Edit: Thanks @Shared404

ip doesn't exist on macOS. That is a Linuxism.

You can use the following:

   netstat -rn -f inet | grep default | head -n 1 | awk '{ print $2 }'
To get the default gateway that is the preferred one on macOS, so you don't need to hard code it.

  scutil --dns
Will display the DNS servers/split DNS configuration as well.
I still type 'ip a s' on osx machines multiple times a week, even though I know it doesn't exist for many years.

If on wifi one can also simply option click the wifi icon in the menu bar. Maybe some people don't know yet, it was a late discovery for me option click shows more information there.

For quick internet access check I like 'curl ipconfig.sh'

I'm on my phone but I think you can do this if you're using awk anyway:

  netstat -rn -f inet | awk '/default/ {print $2;exit}'
> Edit: Not sure how to do single spaced newline here.

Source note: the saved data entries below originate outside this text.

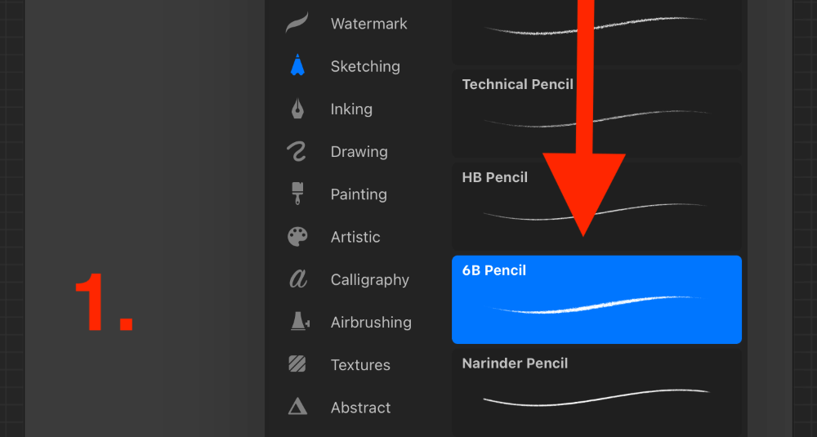
Task: Select the Artistic palette icon
Action: 297,236
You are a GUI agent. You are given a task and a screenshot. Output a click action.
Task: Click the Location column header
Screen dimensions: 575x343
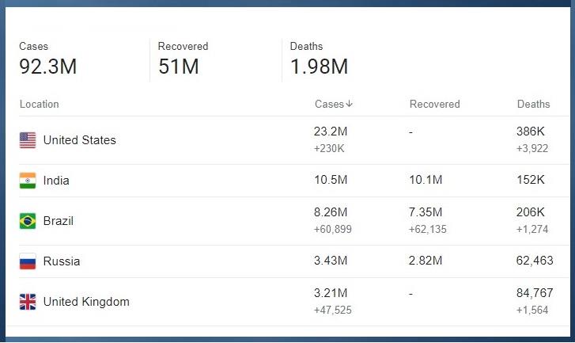click(x=39, y=104)
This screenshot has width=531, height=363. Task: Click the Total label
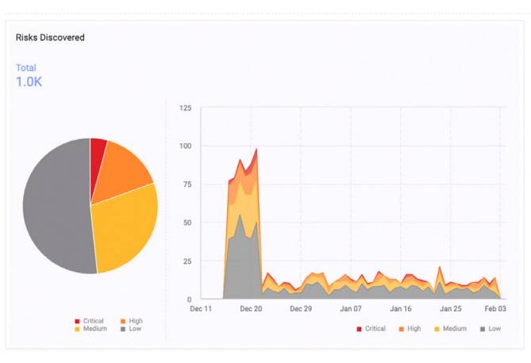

If you prepend each line with 4 spaces it'll format as code.

  I believe only 2 spaces
  are required.
Check out https://github.com/ycd/dstp . It's still pretty young but it tries to solve that problem. The author needs more feedback.
This is what windows network troubleshooter was meant to be. But it never seems to work.
I have xBar plugin (formely BitBar) that pings Cloudflare:

   ping -c 1 -n 1.1  2>/dev/null | awk -F '/' 'END {printf "%.2f ms\n", $5}'

Also your router

   GATEWAY=$(netstat -nr | grep '^default' | grep en0 | grep -o '[0-9]\{1,3\}\.[0-9]\{1,3\}\.[0-9]\{1,3\}\.[0-9]\{1,3\}')
   ping -c 1 -n -q $GATEWAY 2>/dev/null | awk -F '/' 'END {printf "%.2f ms\n", $5}'
Needs something about MTU too. A popular way to mess up a network is to configure it for a too large MTU and not send the ICMPs that would tell you otherwise.
It's not "one click", but flent is the goto tool we use to probe networks for a multiplicity of problems. It's available for most OSes, including OSx. See flent.org.